DATA RECORDS:
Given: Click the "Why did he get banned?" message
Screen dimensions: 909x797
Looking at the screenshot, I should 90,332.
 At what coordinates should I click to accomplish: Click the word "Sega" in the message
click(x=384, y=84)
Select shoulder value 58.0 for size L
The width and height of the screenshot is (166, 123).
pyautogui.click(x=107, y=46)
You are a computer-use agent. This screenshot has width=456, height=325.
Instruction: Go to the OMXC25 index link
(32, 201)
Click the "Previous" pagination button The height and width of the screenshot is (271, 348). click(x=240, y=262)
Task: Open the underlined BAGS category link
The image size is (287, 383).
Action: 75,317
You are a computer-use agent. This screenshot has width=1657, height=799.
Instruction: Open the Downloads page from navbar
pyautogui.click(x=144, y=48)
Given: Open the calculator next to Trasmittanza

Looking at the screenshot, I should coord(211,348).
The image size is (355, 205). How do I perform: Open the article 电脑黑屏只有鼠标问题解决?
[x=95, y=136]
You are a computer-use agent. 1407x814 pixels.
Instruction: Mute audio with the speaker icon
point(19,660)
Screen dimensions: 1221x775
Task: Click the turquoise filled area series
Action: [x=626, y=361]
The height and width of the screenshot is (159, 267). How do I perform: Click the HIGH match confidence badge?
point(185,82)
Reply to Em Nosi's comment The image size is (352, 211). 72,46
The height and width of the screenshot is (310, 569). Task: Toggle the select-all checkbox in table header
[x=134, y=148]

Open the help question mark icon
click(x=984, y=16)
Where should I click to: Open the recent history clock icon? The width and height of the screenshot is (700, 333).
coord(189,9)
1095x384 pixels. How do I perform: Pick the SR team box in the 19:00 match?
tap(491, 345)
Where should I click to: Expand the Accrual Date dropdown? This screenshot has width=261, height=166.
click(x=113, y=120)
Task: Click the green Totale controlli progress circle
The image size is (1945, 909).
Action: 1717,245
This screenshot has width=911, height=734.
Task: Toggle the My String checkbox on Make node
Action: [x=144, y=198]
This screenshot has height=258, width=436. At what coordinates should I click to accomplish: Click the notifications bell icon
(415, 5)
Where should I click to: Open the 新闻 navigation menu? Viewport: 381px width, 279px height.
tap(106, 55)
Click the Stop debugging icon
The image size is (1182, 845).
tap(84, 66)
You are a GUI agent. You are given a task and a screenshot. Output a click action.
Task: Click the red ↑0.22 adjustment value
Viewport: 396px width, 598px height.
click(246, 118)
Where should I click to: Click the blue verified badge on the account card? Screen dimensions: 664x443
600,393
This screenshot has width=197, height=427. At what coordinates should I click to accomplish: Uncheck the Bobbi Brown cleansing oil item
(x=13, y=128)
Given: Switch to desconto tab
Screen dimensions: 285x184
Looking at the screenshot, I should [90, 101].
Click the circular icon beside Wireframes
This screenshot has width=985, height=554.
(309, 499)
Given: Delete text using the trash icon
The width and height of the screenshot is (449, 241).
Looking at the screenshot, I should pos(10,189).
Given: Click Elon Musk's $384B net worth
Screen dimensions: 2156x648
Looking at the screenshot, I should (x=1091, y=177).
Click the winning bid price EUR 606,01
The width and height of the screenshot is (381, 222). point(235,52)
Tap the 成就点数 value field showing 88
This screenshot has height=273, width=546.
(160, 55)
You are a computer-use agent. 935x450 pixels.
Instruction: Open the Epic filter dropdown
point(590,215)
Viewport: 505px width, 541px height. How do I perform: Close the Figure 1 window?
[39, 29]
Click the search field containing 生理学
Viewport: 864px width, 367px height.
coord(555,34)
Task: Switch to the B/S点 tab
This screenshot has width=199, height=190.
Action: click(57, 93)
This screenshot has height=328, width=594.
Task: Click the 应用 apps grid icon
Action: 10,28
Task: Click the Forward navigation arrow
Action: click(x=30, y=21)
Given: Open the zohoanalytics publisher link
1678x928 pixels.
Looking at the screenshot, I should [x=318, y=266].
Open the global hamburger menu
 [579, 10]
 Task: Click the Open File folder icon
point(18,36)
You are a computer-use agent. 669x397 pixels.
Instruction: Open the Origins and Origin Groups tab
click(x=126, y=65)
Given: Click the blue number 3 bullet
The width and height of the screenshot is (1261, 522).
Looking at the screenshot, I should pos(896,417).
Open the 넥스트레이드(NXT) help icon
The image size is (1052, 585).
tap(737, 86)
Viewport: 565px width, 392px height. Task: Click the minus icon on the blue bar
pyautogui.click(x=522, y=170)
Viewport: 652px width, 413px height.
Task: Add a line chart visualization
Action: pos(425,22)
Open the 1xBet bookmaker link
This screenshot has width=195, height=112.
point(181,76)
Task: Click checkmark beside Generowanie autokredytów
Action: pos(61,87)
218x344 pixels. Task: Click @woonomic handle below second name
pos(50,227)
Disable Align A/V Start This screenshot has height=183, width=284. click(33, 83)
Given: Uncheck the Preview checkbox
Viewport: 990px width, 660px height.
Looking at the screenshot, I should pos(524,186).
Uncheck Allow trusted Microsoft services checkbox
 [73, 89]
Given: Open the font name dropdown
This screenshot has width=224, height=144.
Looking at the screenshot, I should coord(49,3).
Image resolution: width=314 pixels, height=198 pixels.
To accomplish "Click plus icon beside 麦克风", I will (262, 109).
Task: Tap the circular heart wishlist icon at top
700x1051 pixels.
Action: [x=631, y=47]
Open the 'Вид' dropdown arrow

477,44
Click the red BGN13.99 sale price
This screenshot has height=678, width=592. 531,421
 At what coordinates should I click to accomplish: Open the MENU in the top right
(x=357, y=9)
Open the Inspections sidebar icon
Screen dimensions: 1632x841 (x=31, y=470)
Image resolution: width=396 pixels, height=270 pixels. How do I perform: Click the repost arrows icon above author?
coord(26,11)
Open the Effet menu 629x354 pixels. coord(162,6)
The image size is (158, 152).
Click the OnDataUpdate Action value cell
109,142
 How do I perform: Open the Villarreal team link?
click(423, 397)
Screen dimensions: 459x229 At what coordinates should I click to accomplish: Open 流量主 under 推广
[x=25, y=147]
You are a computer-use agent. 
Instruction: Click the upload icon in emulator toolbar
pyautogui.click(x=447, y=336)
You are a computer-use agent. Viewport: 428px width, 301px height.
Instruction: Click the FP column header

WHAT TO DO:
Could you reproduce, exactly, every line above from the line with "You are a computer-use agent. 669x397 pixels." to the line with "Open the 넥스트레이드(NXT) help icon", and no other line? Both ends count.

RESULT:
You are a computer-use agent. 669x397 pixels.
Instruction: Open the Origins and Origin Groups tab
click(x=126, y=65)
Given: Click the blue number 3 bullet
The width and height of the screenshot is (1261, 522).
Looking at the screenshot, I should pos(896,417).
Open the 넥스트레이드(NXT) help icon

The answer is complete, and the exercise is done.